To do :: Each of the entries below needs to be given again exactly.
*** Material for this exercise Section Begins ***
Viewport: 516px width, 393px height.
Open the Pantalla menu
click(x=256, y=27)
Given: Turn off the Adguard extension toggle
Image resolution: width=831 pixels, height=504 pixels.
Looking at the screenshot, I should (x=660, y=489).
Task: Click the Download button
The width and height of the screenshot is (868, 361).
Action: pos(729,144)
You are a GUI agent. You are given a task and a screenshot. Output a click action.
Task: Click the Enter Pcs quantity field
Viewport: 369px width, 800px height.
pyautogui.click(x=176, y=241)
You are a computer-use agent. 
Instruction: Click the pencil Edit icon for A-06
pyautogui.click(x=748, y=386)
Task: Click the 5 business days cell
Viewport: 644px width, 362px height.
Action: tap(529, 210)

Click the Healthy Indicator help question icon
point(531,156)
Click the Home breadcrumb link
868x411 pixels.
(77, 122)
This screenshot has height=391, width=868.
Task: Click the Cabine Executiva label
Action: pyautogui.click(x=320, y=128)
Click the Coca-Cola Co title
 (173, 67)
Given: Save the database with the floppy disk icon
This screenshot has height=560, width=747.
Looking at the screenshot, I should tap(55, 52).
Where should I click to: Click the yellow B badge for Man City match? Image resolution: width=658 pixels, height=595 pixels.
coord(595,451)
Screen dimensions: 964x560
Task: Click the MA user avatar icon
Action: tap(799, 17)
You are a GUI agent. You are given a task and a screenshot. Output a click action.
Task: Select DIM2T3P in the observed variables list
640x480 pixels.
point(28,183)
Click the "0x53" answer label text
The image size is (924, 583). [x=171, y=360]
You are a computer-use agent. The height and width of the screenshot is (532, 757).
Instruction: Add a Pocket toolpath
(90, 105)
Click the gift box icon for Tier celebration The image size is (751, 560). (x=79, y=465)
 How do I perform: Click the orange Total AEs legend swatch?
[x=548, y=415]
*** Material for this exercise Section Ends ***
Reply ::
Viewport: 516px width, 393px height.
Open the Pantalla menu
click(x=256, y=27)
Given: Turn off the Adguard extension toggle
Image resolution: width=831 pixels, height=504 pixels.
Looking at the screenshot, I should (x=660, y=489).
Task: Click the Download button
The width and height of the screenshot is (868, 361).
Action: pos(729,144)
You are a GUI agent. You are given a task and a screenshot. Output a click action.
Task: Click the Enter Pcs quantity field
Viewport: 369px width, 800px height.
pyautogui.click(x=176, y=241)
You are a computer-use agent. 
Instruction: Click the pencil Edit icon for A-06
pyautogui.click(x=748, y=386)
Task: Click the 5 business days cell
Viewport: 644px width, 362px height.
Action: tap(529, 210)

Click the Healthy Indicator help question icon
point(531,156)
Click the Home breadcrumb link
868x411 pixels.
(77, 122)
This screenshot has height=391, width=868.
Task: Click the Cabine Executiva label
Action: pyautogui.click(x=320, y=128)
Click the Coca-Cola Co title
 (173, 67)
Given: Save the database with the floppy disk icon
This screenshot has height=560, width=747.
Looking at the screenshot, I should tap(55, 52).
Where should I click to: Click the yellow B badge for Man City match? Image resolution: width=658 pixels, height=595 pixels.
coord(595,451)
Screen dimensions: 964x560
Task: Click the MA user avatar icon
Action: tap(799, 17)
You are a GUI agent. You are given a task and a screenshot. Output a click action.
Task: Select DIM2T3P in the observed variables list
640x480 pixels.
point(28,183)
Click the "0x53" answer label text
The image size is (924, 583). [x=171, y=360]
You are a computer-use agent. The height and width of the screenshot is (532, 757).
Instruction: Add a Pocket toolpath
(90, 105)
Click the gift box icon for Tier celebration The image size is (751, 560). (x=79, y=465)
 How do I perform: Click the orange Total AEs legend swatch?
[x=548, y=415]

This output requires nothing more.